Challenge. Copy every line of the entries below word for word, leaving out the pictures.

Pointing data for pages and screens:
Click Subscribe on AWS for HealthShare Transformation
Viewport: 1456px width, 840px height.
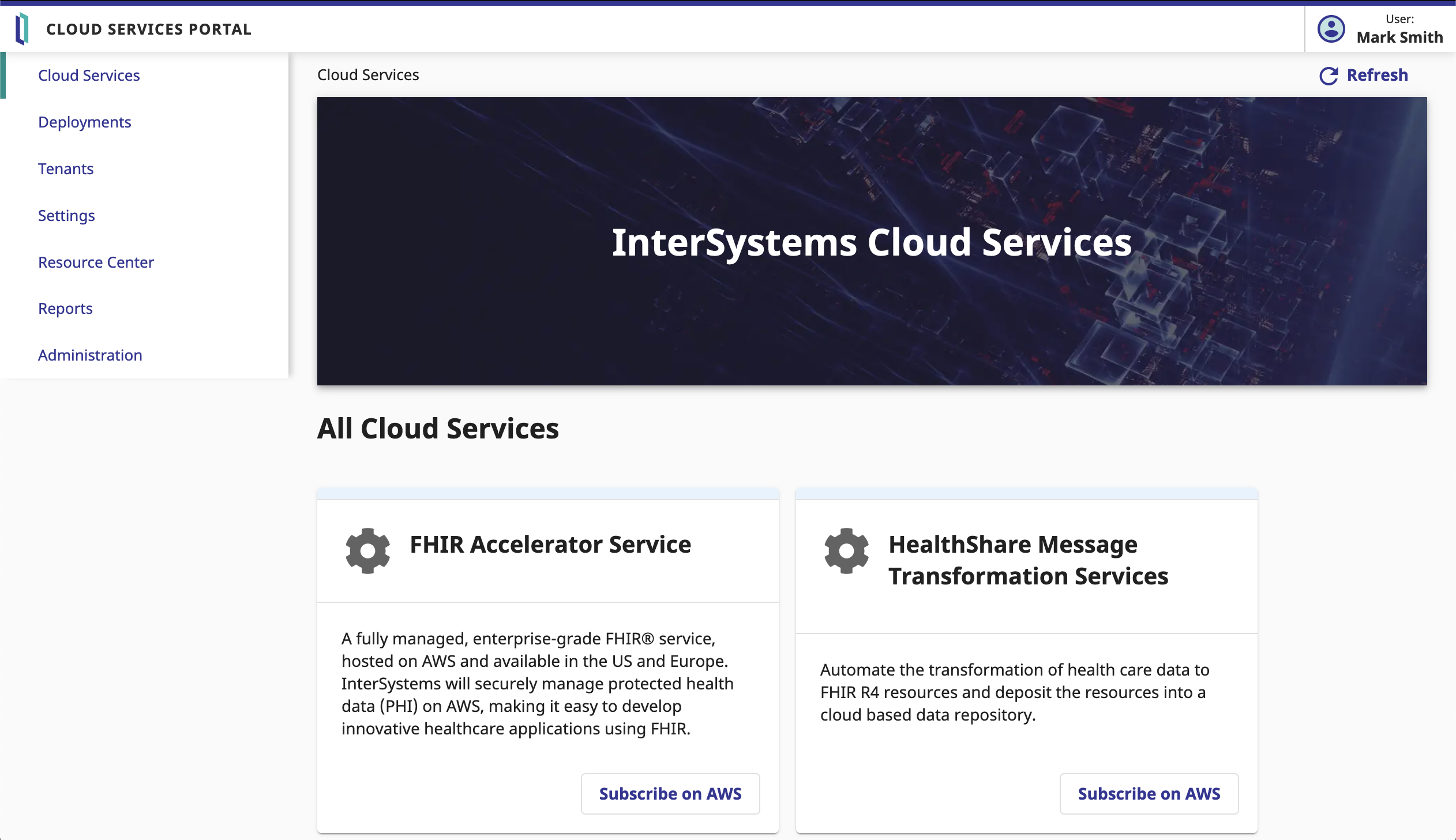click(1149, 793)
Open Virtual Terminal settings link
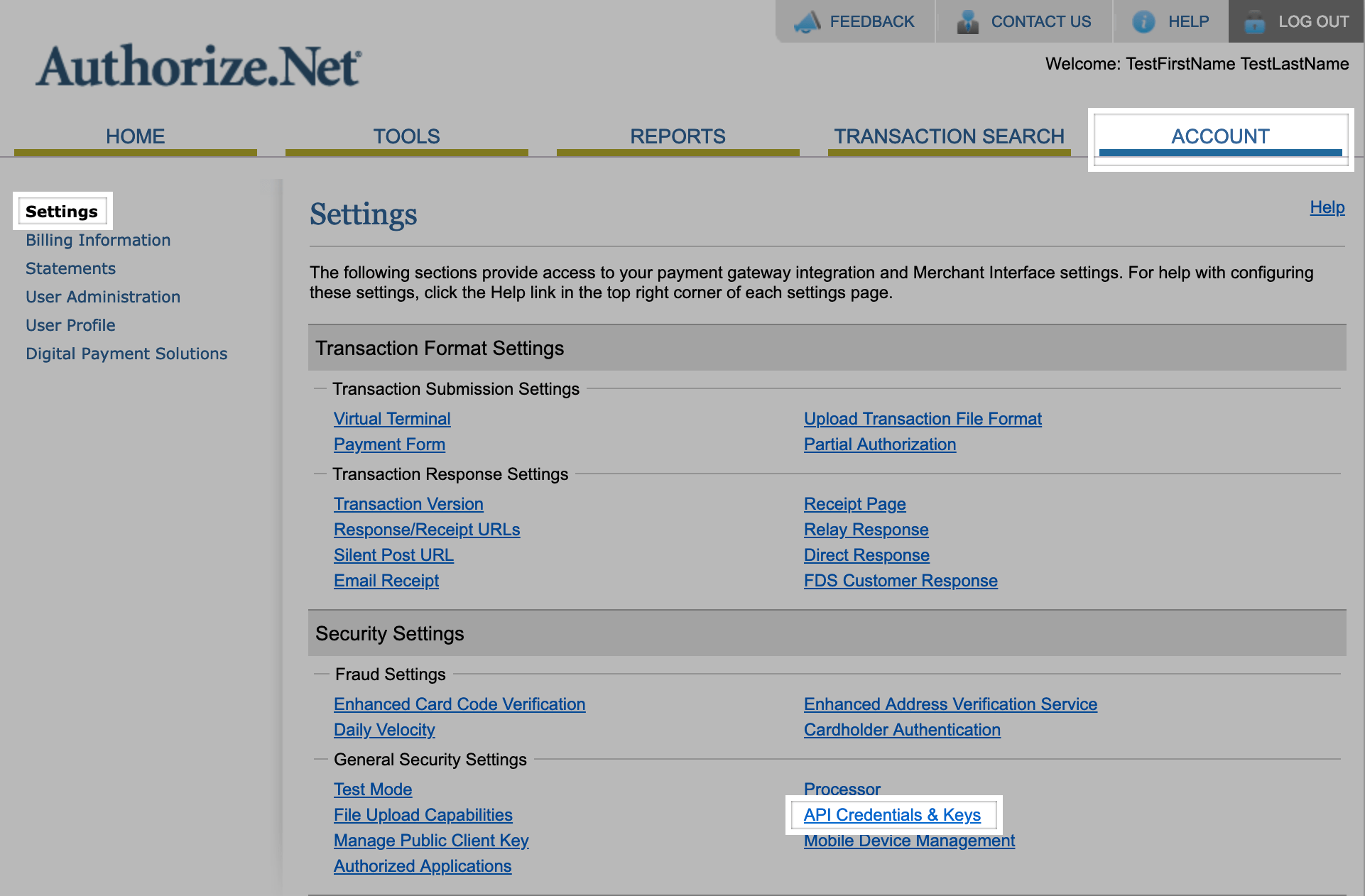Screen dimensions: 1365x896 point(392,419)
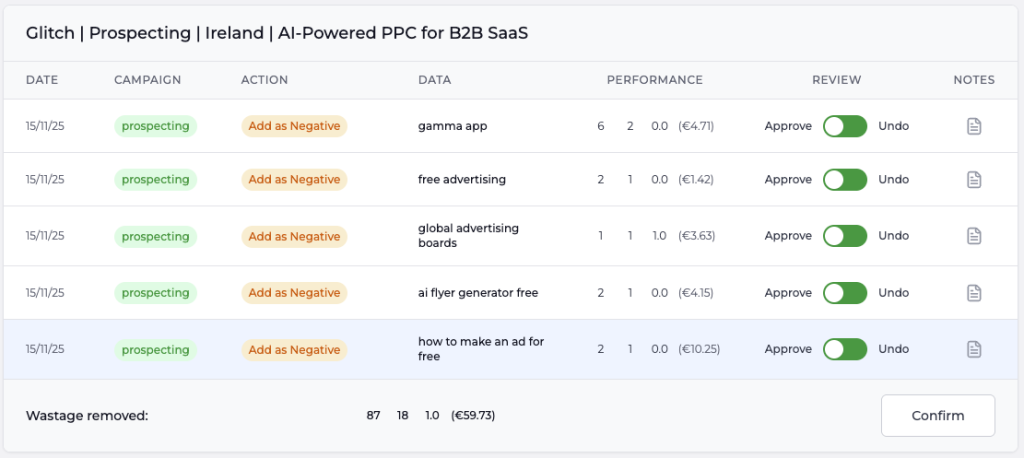
Task: Click the Performance column header
Action: tap(654, 80)
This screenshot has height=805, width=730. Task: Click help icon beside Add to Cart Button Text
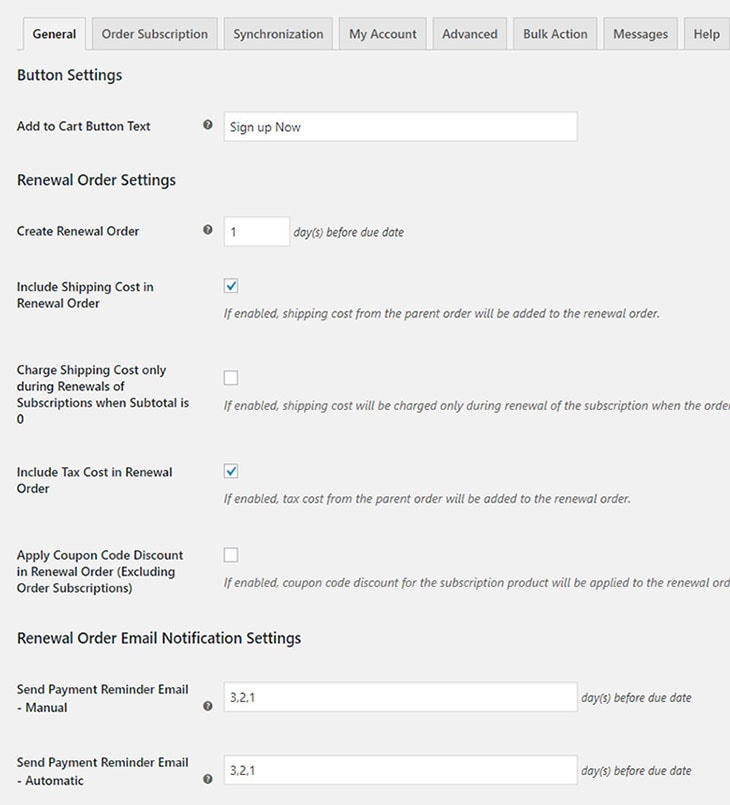click(x=208, y=126)
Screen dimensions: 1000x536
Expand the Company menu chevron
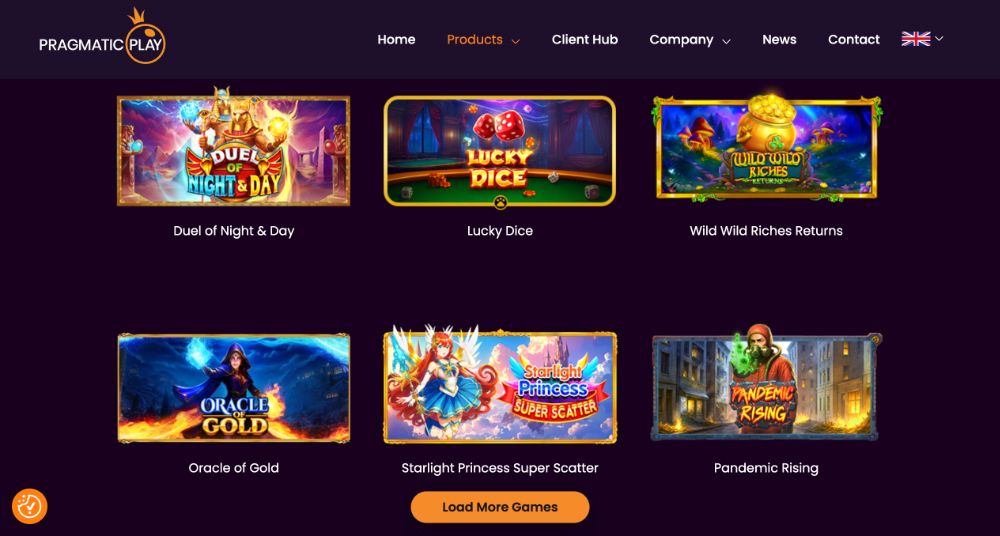click(x=726, y=41)

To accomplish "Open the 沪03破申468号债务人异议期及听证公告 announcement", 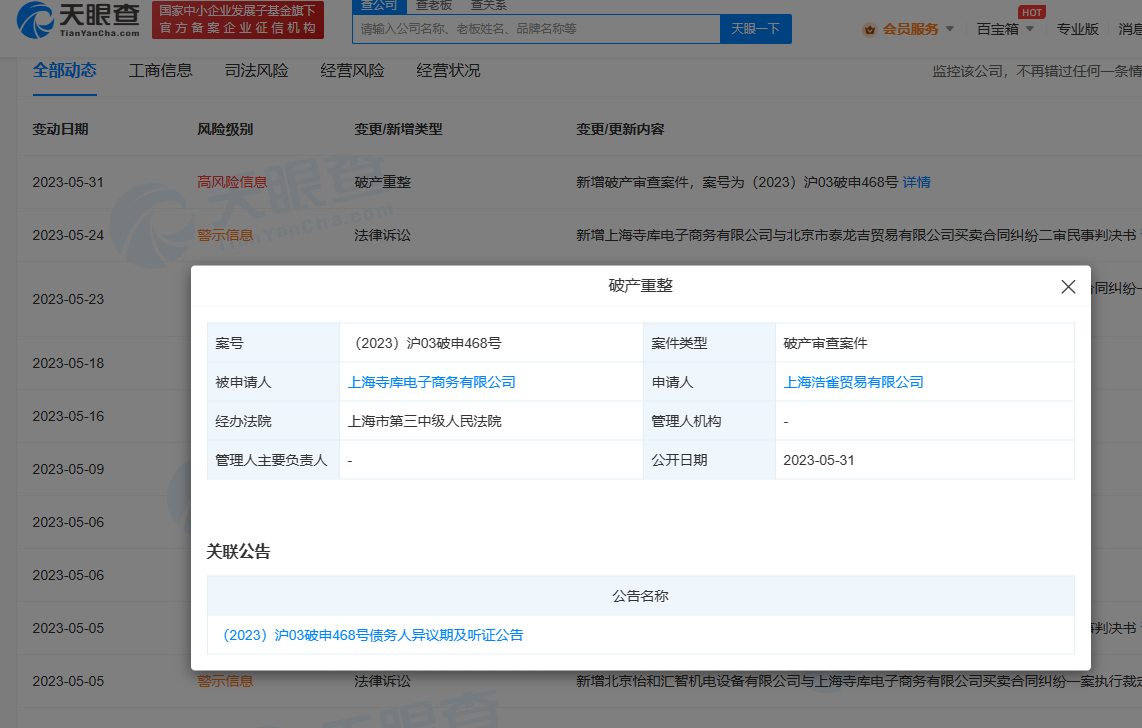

The result.
Click Subscribe on AWS for HealthShare Transformation
Viewport: 1456px width, 840px height.
click(1149, 793)
Open Virtual Terminal settings link
Screen dimensions: 1365x896 point(392,419)
Task: Click the Performance column header
Action: tap(654, 80)
This screenshot has height=805, width=730. Task: Click help icon beside Add to Cart Button Text
click(x=208, y=126)
Screen dimensions: 1000x536
Expand the Company menu chevron
click(x=726, y=41)

To accomplish "Open the 沪03破申468号债务人异议期及听证公告 announcement", 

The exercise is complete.